Iran Nuclear NewsUN hints at talks, not sanctions, as Iran nuclear...

UN hints at talks, not sanctions, as Iran nuclear deadline passes


The Times: Kofi Annan, the UN Secretary-General, begins a controversial visit to Iran today as European powers appeared to back away from immediate sanctions against Tehran over its nuclear programme. The Times

By James Bone in New York

KOFI ANNAN, the UN Secretary-General, begins a controversial visit to Iran today as European powers appeared to back away from immediate sanctions against Tehran over its nuclear programme.

On the eve of his two-day trip, Mr Annan suggested that some powers may be ready to start talks with Iran despite its rejection of the UN deadline of Thursday to halt its uranium enrichment work.

“I know that there are attempts being made to organise a meeting between Iran and the other six players,” Mr Annan said on a stop in Jordan. “Even though the deadline has expired I don’t think the [UN Security”> Council is going to act tomorrow.”

Javier Solana, the EU foreign policy chief, is due to meet Ali Larijani, Iran’s top nuclear negotiator, in Berlin on Wednesday. Senior officials from the six powers trying to resolve the stand-off — Britain, China, France, Germany, Russia and the United States — will meet in the German capital the following day to decide their next step.

Mr Solana cautioned yesterday against making concrete moves on sanctions while he was engaged in talks with Tehran. “Since we are going to have a period of talks, during this time it would not be reasonable to move on with sanctions,” he said on the sidelines of a meeting of EU foreign ministers in Finland.

John Bolton, the American Ambassador to the UN, said that discussions on possible sanctions had been put on hold until after the Solana-Larijani meeting. Despite its previous commitment to consider sanctions, Russia spoke out clearly yesterday against coercive measures against Tehran.

“We take into account the experience of the past and we cannot ally ourselves with ultimatums, which all lead to a dead end,” Sergei Lavrov, the Russian Foreign Minister, said. “Yes, there are countries whose policies cause discontent, but we need to . . . draw them into dialogue, and not isolation and sanctions.”

Dominique de Villepin, the French Prime Minister, said after talks in Rome with Romano Prodi, the Italian Prime Minister, that he regretted very strongly what he called Iran’s insufficient response. He added: “We think it is possible to go forward with dialogue, but it is important that the international community shows Iran the necessity to change position.”

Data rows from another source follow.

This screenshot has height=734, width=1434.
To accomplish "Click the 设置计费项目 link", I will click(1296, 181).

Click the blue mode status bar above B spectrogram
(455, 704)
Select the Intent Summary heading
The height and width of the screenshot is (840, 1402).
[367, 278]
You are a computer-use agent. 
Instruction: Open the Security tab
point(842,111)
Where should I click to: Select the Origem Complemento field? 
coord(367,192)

Margaret Beckett, the British Foreign Secretary, said that she still hoped for a negotiated solution based on the package of incentives offered to Iran by the six powers in June. But she raised the spectre of Security Council action.

America, which takes the toughest line on Iran, said that it planned to press ahead with UN sanctions — even though Russia could exercise its veto in the 15-nation Security Council.

“We’re in consultations with the EU and other governments about what the first sanctions could be,” Mr Bolton said. “One possibility is . . . a relatively small number of sanctions escalated over time. Another option is a very tough sanctions resolution as the first one. We haven’t made any decision.”